### [WHAT YOU WILL DO]
Update the listing by replacing "Select" with "Choose" and changing nothing else. Begin at the line that has "Select the A,8 versus dealer Ace stand cell", stop at the end of the listing, and leave the pictures out of your answer.

[Listing for locating described items]
+ + + + +

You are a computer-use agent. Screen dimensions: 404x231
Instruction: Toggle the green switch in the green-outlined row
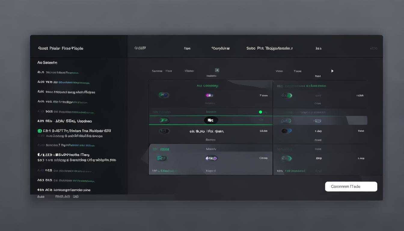click(x=164, y=120)
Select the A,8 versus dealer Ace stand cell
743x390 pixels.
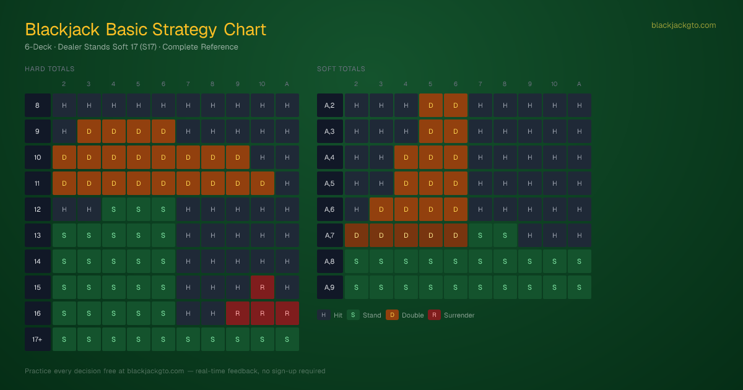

+ + + + +

### [EXERCISE RESULT]
Choose the A,8 versus dealer Ace stand cell
743x390 pixels.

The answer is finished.